Thanks for the feedback. That definitely asks for a binary tree search. So I
am convinced now (I'll not do it immediately, but probably towards the end of
my redesign work).

Raienr

> -----Original Message-----
> From: [email protected] [mailto:rsyslog-
> [email protected]] On Behalf Of [email protected]
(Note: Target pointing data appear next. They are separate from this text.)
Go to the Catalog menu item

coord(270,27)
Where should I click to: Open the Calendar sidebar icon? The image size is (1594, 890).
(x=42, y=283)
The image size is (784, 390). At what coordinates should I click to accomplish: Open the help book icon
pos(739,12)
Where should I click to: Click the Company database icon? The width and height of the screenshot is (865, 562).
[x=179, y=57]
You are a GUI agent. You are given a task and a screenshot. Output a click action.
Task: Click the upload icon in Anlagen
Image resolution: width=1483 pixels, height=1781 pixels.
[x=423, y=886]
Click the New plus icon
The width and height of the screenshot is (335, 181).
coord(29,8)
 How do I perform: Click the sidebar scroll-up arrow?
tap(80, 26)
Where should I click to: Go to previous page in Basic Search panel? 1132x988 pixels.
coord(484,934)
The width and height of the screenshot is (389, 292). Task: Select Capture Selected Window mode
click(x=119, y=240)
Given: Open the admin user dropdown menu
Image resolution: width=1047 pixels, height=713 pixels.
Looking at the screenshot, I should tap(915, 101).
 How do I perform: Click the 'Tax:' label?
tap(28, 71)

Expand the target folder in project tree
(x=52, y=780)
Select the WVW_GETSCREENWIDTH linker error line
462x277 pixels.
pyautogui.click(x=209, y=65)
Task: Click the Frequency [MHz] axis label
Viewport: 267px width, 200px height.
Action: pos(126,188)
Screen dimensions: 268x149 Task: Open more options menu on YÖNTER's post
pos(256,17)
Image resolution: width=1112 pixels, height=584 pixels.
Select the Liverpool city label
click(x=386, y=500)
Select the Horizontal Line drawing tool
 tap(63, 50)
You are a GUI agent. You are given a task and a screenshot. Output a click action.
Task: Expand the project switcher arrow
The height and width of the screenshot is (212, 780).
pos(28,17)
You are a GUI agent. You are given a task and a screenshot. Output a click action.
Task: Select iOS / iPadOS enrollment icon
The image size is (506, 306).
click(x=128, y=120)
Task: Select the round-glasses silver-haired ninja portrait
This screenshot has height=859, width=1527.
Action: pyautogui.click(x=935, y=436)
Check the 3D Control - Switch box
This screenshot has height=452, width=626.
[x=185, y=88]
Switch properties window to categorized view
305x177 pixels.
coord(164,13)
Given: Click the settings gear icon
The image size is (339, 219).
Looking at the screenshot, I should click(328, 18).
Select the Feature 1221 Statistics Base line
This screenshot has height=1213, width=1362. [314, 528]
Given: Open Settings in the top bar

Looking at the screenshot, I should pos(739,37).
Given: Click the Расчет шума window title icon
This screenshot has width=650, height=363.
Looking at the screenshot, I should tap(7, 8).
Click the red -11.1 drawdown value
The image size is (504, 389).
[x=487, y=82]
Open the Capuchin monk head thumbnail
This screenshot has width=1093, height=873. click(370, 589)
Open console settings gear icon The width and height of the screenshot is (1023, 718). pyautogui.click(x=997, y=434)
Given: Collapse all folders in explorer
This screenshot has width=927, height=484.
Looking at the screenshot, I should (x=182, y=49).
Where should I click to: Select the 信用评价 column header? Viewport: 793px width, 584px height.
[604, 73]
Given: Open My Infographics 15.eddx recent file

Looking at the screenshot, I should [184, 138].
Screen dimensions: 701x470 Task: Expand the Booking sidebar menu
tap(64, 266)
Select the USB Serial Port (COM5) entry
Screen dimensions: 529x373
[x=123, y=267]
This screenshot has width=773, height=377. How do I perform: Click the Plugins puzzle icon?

> Sent: Thursday, June 04, 2009 1:51 PM
> To: rsyslog-users
> Subject: Re: [rsyslog] request for feedback: dynafile cache size
> 
> On Thu, 4 Jun 2009, Rainer Gerhards wrote:
> 
> > Hi all,
> >
> > as you probably know, dynafiles keep a cache of the n most recently used
> > files open. This is done in order to speed up processing. I wonder how
many
> > files you usually expect to be open. The root of my question is that I
think
> > about the algorithm that finds cache entries. So far, a simple linked
list
> is
> > used, but I wonder if something more efficient (like a binary tree) would
be
> > useful. On the other hand, if the cache size is really small, there is
not
> > much difference between O(n) and O(log n), so it may not justify added
code
> > complexity.
> >
> > Feedback appreciated.
> 
> I have a use case where it could be several thousand files
> 
> I would expect the normal worst case to be dozens to a few hundred files.